=== Section Start ===

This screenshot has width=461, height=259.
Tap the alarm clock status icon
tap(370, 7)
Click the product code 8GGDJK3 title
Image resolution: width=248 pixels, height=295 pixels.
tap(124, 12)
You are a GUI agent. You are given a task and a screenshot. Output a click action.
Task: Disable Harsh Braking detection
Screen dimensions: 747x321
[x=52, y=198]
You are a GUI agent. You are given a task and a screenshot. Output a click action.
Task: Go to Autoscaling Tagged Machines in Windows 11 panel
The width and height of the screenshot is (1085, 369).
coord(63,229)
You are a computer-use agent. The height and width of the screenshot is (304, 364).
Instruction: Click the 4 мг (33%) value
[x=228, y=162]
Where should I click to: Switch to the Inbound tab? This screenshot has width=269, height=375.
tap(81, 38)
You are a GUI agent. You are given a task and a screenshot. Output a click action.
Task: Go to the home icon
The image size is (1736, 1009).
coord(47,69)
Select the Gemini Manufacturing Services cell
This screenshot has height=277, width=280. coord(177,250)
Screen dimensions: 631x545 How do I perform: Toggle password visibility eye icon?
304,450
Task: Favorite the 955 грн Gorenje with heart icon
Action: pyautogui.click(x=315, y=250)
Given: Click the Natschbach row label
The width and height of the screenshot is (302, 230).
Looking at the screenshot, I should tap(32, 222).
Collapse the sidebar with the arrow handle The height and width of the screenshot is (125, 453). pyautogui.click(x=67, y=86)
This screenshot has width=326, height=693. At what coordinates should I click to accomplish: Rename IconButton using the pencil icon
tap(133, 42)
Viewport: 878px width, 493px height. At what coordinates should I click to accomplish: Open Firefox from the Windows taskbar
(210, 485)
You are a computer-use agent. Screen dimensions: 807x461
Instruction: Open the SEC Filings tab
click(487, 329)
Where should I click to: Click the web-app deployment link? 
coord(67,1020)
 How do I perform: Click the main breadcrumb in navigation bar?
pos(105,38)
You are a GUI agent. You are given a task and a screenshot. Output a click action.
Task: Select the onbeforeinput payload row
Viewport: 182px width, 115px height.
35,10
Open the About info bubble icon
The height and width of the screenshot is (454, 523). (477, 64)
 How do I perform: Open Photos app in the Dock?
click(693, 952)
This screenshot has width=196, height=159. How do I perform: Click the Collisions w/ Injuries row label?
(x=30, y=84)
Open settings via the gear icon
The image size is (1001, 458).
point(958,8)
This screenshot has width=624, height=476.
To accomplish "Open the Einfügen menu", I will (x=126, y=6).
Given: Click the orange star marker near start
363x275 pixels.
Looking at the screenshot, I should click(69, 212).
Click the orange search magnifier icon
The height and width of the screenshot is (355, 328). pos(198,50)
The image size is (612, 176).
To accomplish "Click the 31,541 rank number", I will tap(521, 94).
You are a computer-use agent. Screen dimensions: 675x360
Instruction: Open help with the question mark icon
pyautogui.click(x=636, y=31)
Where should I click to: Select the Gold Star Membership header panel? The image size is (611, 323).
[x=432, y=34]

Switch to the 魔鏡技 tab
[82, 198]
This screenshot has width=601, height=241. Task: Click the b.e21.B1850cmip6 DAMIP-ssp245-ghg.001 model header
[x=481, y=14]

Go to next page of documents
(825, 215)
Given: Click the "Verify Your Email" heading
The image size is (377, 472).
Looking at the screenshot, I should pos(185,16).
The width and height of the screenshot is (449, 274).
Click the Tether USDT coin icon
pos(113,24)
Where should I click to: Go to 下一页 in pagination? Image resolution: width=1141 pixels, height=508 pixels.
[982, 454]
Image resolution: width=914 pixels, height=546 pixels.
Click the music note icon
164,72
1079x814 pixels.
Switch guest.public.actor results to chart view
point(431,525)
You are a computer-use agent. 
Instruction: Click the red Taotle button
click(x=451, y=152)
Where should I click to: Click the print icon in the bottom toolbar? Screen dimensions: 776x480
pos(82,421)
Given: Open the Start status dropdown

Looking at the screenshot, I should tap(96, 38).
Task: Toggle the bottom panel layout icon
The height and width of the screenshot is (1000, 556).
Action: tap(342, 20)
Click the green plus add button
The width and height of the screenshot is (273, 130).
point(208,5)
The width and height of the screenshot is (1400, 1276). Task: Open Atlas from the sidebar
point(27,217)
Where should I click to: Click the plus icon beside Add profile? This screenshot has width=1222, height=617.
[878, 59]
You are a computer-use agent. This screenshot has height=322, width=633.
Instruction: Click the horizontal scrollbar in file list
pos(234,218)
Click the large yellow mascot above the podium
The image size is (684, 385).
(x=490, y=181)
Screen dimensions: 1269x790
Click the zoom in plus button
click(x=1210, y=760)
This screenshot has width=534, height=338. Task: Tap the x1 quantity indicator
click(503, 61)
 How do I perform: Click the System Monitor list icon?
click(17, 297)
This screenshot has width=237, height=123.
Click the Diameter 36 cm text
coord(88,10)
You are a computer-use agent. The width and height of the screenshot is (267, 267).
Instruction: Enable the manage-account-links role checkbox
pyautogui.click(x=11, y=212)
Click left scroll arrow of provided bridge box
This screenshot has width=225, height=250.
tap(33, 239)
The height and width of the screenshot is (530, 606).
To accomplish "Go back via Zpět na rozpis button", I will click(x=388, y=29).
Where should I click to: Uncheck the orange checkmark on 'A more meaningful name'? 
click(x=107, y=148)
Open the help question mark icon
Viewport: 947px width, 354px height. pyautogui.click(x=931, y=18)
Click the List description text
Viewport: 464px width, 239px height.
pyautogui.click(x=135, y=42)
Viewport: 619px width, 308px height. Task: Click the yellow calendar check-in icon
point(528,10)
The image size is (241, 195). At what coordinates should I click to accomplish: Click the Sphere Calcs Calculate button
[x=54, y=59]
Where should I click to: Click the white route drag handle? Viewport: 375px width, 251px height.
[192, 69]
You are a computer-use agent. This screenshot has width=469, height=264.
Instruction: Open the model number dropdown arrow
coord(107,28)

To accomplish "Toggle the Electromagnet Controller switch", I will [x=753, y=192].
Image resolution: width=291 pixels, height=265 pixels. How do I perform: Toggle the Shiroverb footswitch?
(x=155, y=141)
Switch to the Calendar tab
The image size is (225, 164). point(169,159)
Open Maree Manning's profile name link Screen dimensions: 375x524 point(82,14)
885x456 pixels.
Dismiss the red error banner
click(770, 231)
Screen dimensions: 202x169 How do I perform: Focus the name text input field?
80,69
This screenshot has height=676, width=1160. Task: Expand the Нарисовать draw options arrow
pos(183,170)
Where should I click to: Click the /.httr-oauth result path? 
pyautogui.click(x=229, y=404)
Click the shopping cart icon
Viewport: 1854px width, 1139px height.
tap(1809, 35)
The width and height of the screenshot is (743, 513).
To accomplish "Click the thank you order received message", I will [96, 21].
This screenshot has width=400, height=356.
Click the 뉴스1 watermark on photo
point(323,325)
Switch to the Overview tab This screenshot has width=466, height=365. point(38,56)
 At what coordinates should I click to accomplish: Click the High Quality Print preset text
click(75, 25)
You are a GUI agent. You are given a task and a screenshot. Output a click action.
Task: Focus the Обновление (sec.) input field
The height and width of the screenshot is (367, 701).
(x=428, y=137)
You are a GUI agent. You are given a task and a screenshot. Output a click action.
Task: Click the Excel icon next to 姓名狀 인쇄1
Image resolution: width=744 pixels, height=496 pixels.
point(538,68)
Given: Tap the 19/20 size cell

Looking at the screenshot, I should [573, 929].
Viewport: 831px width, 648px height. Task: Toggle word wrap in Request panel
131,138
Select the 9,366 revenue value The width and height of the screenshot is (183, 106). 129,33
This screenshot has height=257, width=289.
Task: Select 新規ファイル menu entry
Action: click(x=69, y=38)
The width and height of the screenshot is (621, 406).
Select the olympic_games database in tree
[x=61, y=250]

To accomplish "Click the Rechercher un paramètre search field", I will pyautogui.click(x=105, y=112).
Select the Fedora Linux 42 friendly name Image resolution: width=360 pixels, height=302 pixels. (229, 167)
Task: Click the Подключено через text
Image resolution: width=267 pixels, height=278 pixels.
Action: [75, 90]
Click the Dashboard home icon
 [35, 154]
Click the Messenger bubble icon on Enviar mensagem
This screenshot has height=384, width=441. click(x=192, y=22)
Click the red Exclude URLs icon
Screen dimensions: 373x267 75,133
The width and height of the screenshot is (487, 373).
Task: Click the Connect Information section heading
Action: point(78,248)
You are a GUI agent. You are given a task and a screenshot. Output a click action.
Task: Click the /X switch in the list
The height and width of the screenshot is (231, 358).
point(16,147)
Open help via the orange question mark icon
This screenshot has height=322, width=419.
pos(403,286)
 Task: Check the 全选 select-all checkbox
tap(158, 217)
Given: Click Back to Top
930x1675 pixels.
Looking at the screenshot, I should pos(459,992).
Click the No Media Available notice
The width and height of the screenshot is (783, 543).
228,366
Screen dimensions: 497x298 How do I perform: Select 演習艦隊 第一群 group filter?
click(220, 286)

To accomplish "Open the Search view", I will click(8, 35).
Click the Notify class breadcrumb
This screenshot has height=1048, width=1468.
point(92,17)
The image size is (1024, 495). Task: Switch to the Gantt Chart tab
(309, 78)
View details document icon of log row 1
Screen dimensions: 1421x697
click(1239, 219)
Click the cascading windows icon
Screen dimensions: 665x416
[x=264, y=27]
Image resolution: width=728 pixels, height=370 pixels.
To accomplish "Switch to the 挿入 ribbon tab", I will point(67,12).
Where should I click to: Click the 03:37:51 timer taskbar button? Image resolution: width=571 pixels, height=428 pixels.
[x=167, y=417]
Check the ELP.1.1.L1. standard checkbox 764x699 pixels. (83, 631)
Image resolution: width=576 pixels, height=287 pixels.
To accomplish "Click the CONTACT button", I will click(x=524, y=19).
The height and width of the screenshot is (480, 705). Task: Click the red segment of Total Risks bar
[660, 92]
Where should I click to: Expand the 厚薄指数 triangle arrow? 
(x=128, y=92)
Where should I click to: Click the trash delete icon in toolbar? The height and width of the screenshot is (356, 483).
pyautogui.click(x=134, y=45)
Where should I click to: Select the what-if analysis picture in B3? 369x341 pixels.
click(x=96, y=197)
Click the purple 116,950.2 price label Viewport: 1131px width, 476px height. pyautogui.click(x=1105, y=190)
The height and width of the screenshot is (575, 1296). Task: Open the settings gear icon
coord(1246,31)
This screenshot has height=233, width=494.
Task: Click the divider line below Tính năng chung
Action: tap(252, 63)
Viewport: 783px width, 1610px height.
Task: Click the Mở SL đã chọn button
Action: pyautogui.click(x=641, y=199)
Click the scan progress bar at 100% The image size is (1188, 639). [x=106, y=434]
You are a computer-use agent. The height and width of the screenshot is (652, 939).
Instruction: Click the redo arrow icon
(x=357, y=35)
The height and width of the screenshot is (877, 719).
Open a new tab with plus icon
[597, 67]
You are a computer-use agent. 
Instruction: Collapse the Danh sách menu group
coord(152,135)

=== Section End ===

• **Your goal**:
Lines in scope run from the one holding "is (652, 939)." to the last line of the material above; transcribe them exactly and omit the rest.

• **Exercise answer**:
You are a computer-use agent. The height and width of the screenshot is (652, 939).
Instruction: Click the redo arrow icon
(x=357, y=35)
The height and width of the screenshot is (877, 719).
Open a new tab with plus icon
[597, 67]
You are a computer-use agent. 
Instruction: Collapse the Danh sách menu group
coord(152,135)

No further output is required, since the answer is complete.